**What you are asked to do**
Please reproduce the records below word for word, keeping every line in the same order.

====== Records supplied ======

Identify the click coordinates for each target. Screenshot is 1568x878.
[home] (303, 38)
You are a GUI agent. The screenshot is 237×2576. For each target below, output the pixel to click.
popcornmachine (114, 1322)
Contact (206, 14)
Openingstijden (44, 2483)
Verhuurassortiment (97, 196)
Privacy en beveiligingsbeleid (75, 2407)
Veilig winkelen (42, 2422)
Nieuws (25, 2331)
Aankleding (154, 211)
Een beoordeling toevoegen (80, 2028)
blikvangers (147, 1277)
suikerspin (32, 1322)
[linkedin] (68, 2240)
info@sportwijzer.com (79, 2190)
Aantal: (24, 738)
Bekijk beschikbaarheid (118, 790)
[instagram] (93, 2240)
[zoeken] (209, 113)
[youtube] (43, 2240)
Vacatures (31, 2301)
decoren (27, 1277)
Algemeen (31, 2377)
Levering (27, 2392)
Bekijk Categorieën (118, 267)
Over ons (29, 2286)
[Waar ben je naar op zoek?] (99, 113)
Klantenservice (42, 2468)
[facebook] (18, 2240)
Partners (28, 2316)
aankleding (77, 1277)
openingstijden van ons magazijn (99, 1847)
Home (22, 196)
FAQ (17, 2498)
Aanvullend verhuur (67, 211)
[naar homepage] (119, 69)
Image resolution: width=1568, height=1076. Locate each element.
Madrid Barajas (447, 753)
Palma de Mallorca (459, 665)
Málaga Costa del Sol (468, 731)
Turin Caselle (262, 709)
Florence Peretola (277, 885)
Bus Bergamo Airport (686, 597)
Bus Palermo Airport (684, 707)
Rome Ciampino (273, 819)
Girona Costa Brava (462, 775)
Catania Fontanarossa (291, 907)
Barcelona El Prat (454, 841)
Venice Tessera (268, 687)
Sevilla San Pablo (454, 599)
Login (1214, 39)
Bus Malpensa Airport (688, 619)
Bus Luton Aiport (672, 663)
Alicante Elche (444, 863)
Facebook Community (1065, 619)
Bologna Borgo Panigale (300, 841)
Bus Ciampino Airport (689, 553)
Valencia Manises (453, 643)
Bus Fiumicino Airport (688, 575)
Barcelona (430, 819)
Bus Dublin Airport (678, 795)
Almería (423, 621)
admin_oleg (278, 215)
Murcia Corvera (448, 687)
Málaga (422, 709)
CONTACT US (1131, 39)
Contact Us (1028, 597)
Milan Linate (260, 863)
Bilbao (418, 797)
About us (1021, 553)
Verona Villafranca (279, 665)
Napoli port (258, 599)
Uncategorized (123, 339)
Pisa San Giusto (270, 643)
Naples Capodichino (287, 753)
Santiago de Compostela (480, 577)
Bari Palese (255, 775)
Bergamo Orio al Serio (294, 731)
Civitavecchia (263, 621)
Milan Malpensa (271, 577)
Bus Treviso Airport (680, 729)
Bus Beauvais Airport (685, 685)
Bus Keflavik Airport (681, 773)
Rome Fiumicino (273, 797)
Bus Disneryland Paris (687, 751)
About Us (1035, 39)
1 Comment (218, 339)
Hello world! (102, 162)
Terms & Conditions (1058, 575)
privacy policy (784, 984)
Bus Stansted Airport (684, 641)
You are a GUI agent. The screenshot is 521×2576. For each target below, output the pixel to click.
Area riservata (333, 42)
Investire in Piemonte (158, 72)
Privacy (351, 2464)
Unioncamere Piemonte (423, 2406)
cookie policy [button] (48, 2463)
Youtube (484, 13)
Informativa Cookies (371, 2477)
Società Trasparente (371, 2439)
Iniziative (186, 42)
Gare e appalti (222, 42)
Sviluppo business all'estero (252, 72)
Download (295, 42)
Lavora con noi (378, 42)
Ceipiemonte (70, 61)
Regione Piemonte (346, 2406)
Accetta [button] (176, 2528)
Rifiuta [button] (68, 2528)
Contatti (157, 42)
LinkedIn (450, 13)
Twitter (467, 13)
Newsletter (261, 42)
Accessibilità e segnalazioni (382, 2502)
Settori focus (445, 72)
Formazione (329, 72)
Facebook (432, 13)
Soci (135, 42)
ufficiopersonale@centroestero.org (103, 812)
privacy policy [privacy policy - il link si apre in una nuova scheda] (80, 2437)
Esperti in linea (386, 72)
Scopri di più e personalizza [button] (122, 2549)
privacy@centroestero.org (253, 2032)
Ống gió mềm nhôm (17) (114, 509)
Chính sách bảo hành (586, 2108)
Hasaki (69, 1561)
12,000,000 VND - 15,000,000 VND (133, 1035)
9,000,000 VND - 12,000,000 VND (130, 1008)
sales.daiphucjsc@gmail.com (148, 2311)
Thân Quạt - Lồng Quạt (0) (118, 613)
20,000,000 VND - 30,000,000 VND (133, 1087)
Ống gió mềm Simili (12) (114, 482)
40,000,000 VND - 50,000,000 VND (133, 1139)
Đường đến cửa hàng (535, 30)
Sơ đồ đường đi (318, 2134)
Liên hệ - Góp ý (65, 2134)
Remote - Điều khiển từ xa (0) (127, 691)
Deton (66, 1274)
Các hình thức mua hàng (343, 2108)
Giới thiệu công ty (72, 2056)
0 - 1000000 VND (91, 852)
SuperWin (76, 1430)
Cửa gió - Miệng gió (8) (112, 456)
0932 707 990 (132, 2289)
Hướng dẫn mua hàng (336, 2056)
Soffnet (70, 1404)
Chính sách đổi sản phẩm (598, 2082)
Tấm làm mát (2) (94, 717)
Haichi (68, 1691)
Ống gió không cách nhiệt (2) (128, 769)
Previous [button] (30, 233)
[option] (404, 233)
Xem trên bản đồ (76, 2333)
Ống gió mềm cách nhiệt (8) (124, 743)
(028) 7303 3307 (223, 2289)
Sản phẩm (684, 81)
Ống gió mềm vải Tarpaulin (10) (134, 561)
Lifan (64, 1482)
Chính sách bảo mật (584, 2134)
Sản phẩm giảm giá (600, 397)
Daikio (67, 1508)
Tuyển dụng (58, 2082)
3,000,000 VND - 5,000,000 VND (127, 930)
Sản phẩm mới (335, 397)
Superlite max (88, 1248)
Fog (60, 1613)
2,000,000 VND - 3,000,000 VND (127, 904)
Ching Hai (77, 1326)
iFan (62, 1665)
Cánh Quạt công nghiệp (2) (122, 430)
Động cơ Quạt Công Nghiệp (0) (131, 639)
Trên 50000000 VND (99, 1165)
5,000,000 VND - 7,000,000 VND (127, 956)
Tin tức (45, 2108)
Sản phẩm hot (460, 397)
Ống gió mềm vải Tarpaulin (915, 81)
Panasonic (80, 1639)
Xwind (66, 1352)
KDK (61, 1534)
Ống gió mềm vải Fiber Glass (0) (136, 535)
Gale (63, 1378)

======

**Exercise answer**
Identify the click coordinates for each target. Screenshot is 1568x878.
[home] (303, 38)
You are a GUI agent. The screenshot is 237×2576. For each target below, output the pixel to click.
popcornmachine (114, 1322)
Contact (206, 14)
Openingstijden (44, 2483)
Verhuurassortiment (97, 196)
Privacy en beveiligingsbeleid (75, 2407)
Veilig winkelen (42, 2422)
Nieuws (25, 2331)
Aankleding (154, 211)
Een beoordeling toevoegen (80, 2028)
blikvangers (147, 1277)
suikerspin (32, 1322)
[linkedin] (68, 2240)
info@sportwijzer.com (79, 2190)
Aantal: (24, 738)
Bekijk beschikbaarheid (118, 790)
[instagram] (93, 2240)
[zoeken] (209, 113)
[youtube] (43, 2240)
Vacatures (31, 2301)
decoren (27, 1277)
Algemeen (31, 2377)
Levering (27, 2392)
Bekijk Categorieën (118, 267)
Over ons (29, 2286)
[Waar ben je naar op zoek?] (99, 113)
Klantenservice (42, 2468)
[facebook] (18, 2240)
Partners (28, 2316)
aankleding (77, 1277)
openingstijden van ons magazijn (99, 1847)
Home (22, 196)
FAQ (17, 2498)
Aanvullend verhuur (67, 211)
[naar homepage] (119, 69)
Image resolution: width=1568, height=1076. Locate each element.
Madrid Barajas (447, 753)
Palma de Mallorca (459, 665)
Málaga Costa del Sol (468, 731)
Turin Caselle (262, 709)
Florence Peretola (277, 885)
Bus Bergamo Airport (686, 597)
Bus Palermo Airport (684, 707)
Rome Ciampino (273, 819)
Girona Costa Brava (462, 775)
Catania Fontanarossa (291, 907)
Barcelona El Prat (454, 841)
Venice Tessera (268, 687)
Sevilla San Pablo (454, 599)
Login (1214, 39)
Bus Malpensa Airport (688, 619)
Bus Luton Aiport (672, 663)
Alicante Elche (444, 863)
Facebook Community (1065, 619)
Bologna Borgo Panigale (300, 841)
Bus Ciampino Airport (689, 553)
Valencia Manises (453, 643)
Bus Fiumicino Airport (688, 575)
Barcelona (430, 819)
Bus Dublin Airport (678, 795)
Almería (423, 621)
admin_oleg (278, 215)
Murcia Corvera (448, 687)
Málaga (422, 709)
CONTACT US (1131, 39)
Contact Us (1028, 597)
Milan Linate (260, 863)
Bilbao (418, 797)
About us (1021, 553)
Verona Villafranca (279, 665)
Napoli port (258, 599)
Uncategorized (123, 339)
Pisa San Giusto (270, 643)
Naples Capodichino (287, 753)
Santiago de Compostela (480, 577)
Bari Palese (255, 775)
Bergamo Orio al Serio (294, 731)
Civitavecchia (263, 621)
Milan Malpensa (271, 577)
Bus Treviso Airport (680, 729)
Bus Beauvais Airport (685, 685)
Bus Keflavik Airport (681, 773)
Rome Fiumicino (273, 797)
Bus Disneryland Paris (687, 751)
About Us (1035, 39)
1 Comment (218, 339)
Hello world! (102, 162)
Terms & Conditions (1058, 575)
privacy policy (784, 984)
Bus Stansted Airport (684, 641)
You are a GUI agent. The screenshot is 521×2576. For each target below, output the pixel to click.
Area riservata (333, 42)
Investire in Piemonte (158, 72)
Privacy (351, 2464)
Unioncamere Piemonte (423, 2406)
cookie policy [button] (48, 2463)
Youtube (484, 13)
Informativa Cookies (371, 2477)
Società Trasparente (371, 2439)
Iniziative (186, 42)
Gare e appalti (222, 42)
Sviluppo business all'estero (252, 72)
Download (295, 42)
Lavora con noi (378, 42)
Ceipiemonte (70, 61)
Regione Piemonte (346, 2406)
Accetta [button] (176, 2528)
Rifiuta [button] (68, 2528)
Contatti (157, 42)
LinkedIn (450, 13)
Twitter (467, 13)
Newsletter (261, 42)
Accessibilità e segnalazioni (382, 2502)
Settori focus (445, 72)
Formazione (329, 72)
Facebook (432, 13)
Soci (135, 42)
ufficiopersonale@centroestero.org (103, 812)
privacy policy [privacy policy - il link si apre in una nuova scheda] (80, 2437)
Esperti in linea (386, 72)
Scopri di più e personalizza [button] (122, 2549)
privacy@centroestero.org (253, 2032)
Ống gió mềm nhôm (17) (114, 509)
Chính sách bảo hành (586, 2108)
Hasaki (69, 1561)
12,000,000 VND - 15,000,000 VND (133, 1035)
9,000,000 VND - 12,000,000 VND (130, 1008)
sales.daiphucjsc@gmail.com (148, 2311)
Thân Quạt - Lồng Quạt (0) (118, 613)
20,000,000 VND - 30,000,000 VND (133, 1087)
Ống gió mềm Simili (12) (114, 482)
40,000,000 VND - 50,000,000 VND (133, 1139)
Đường đến cửa hàng (535, 30)
Sơ đồ đường đi (318, 2134)
Liên hệ - Góp ý (65, 2134)
Remote - Điều khiển từ xa (0) (127, 691)
Deton (66, 1274)
Các hình thức mua hàng (343, 2108)
Giới thiệu công ty (72, 2056)
0 - 1000000 VND (91, 852)
SuperWin (76, 1430)
Cửa gió - Miệng gió (8) (112, 456)
0932 707 990 (132, 2289)
Hướng dẫn mua hàng (336, 2056)
Soffnet (70, 1404)
Chính sách đổi sản phẩm (598, 2082)
Tấm làm mát (2) (94, 717)
Haichi (68, 1691)
Ống gió không cách nhiệt (2) (128, 769)
Previous [button] (30, 233)
[option] (404, 233)
Xem trên bản đồ (76, 2333)
Ống gió mềm cách nhiệt (8) (124, 743)
(028) 7303 3307 (223, 2289)
Sản phẩm (684, 81)
Ống gió mềm vải Tarpaulin (10) (134, 561)
Lifan (64, 1482)
Chính sách bảo mật (584, 2134)
Sản phẩm giảm giá (600, 397)
Daikio (67, 1508)
Tuyển dụng (58, 2082)
3,000,000 VND - 5,000,000 VND (127, 930)
Sản phẩm mới (335, 397)
Superlite max (88, 1248)
Fog (60, 1613)
2,000,000 VND - 3,000,000 VND (127, 904)
Ching Hai (77, 1326)
iFan (62, 1665)
Cánh Quạt công nghiệp (2) (122, 430)
Động cơ Quạt Công Nghiệp (0) (131, 639)
Trên 50000000 VND (99, 1165)
5,000,000 VND - 7,000,000 VND (127, 956)
Tin tức (45, 2108)
Sản phẩm hot (460, 397)
Ống gió mềm vải Tarpaulin (915, 81)
Panasonic (80, 1639)
Xwind (66, 1352)
KDK (61, 1534)
Ống gió mềm vải Fiber Glass (0) (136, 535)
Gale (63, 1378)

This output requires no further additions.